What the task requires: Having found the line containing "2509x1484 pixels." in the data below, reproduce that line and each one after it to the end, exactly, and include nothing else.

Given entries:
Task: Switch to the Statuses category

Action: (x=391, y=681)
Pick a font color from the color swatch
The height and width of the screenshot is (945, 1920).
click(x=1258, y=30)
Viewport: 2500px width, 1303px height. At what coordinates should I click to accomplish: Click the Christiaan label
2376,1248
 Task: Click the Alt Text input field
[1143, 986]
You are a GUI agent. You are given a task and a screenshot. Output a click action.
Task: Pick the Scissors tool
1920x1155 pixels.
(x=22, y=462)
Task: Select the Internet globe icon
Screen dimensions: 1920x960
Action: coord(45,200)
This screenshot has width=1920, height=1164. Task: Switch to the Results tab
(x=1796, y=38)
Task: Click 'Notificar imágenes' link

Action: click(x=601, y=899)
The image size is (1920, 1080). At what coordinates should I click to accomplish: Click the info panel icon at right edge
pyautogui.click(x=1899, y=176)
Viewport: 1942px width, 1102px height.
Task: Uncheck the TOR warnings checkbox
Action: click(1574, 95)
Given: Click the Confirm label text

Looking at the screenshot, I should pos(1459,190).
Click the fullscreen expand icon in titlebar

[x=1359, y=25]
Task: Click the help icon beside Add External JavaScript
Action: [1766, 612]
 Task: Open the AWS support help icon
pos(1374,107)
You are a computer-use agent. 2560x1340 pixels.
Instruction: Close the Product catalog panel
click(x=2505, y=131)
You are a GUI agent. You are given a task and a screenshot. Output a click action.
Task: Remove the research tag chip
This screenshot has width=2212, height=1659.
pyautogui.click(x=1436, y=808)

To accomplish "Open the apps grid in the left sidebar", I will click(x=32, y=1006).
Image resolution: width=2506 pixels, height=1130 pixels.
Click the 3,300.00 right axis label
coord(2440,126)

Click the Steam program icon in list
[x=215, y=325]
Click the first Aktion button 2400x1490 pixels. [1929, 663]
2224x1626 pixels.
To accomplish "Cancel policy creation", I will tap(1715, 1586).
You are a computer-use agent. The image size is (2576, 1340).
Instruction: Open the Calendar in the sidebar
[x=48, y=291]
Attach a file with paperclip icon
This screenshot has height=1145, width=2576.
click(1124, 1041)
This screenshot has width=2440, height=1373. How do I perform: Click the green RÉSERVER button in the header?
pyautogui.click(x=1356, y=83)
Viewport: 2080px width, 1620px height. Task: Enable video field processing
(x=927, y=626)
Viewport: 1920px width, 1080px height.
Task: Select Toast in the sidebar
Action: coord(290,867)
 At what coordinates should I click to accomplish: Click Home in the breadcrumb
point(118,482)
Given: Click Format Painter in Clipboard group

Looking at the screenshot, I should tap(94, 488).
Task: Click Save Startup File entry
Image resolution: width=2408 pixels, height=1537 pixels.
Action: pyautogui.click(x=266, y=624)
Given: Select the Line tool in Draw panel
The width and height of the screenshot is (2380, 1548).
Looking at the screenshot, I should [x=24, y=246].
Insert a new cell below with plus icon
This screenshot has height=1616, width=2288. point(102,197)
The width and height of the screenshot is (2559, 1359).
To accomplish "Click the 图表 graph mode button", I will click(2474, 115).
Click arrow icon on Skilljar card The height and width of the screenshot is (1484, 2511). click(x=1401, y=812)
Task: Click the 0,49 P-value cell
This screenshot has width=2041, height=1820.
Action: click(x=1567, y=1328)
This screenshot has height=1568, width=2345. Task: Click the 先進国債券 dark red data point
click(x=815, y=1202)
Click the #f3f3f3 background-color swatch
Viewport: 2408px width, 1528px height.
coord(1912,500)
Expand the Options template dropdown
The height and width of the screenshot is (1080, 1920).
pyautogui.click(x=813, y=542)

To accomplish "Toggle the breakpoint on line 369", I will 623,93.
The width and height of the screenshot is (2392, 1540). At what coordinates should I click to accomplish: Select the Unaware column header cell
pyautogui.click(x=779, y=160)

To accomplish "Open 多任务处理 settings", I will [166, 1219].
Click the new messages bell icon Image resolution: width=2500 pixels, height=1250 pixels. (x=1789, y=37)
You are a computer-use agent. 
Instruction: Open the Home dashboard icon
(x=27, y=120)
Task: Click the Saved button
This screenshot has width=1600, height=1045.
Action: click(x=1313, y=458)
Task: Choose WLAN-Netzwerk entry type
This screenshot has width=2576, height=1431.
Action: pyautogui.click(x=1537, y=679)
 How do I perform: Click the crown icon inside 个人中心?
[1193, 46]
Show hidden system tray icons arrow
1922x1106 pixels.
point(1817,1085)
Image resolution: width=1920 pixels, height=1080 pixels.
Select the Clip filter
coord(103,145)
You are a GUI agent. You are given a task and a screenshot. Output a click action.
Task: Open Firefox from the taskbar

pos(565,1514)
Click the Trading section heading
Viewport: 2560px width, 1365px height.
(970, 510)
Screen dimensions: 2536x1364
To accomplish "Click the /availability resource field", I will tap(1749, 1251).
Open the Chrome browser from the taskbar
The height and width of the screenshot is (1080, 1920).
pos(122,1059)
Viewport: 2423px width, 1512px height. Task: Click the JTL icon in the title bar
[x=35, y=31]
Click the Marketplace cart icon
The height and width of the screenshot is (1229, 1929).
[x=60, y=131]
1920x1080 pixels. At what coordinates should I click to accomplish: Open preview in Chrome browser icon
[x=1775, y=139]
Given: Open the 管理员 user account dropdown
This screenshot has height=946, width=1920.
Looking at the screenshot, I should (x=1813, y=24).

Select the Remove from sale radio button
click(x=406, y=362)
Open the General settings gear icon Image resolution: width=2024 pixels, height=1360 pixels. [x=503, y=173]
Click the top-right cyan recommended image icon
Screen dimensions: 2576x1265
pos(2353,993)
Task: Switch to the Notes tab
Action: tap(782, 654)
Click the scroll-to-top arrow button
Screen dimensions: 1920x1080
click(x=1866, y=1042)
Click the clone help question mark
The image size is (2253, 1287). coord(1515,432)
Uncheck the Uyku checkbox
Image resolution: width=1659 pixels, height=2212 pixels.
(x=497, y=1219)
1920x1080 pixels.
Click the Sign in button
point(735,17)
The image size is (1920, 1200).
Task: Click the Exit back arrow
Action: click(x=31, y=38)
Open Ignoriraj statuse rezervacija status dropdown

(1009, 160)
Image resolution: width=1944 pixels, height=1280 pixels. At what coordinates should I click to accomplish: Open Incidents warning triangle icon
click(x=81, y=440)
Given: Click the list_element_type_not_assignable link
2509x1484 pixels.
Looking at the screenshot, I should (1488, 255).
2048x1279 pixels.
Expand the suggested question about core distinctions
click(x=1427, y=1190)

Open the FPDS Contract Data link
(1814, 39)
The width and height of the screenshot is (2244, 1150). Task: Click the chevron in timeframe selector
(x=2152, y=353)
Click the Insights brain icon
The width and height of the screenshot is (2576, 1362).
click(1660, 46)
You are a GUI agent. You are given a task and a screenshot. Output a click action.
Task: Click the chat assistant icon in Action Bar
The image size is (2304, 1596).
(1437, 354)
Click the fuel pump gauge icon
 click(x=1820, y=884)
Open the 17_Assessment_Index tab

Solution:
2509x1484 pixels.
Looking at the screenshot, I should (1488, 255).
2048x1279 pixels.
Expand the suggested question about core distinctions
click(x=1427, y=1190)

Open the FPDS Contract Data link
(1814, 39)
The width and height of the screenshot is (2244, 1150). Task: Click the chevron in timeframe selector
(x=2152, y=353)
Click the Insights brain icon
The width and height of the screenshot is (2576, 1362).
click(1660, 46)
You are a GUI agent. You are given a task and a screenshot. Output a click action.
Task: Click the chat assistant icon in Action Bar
The image size is (2304, 1596).
(1437, 354)
Click the fuel pump gauge icon
 click(x=1820, y=884)
Open the 17_Assessment_Index tab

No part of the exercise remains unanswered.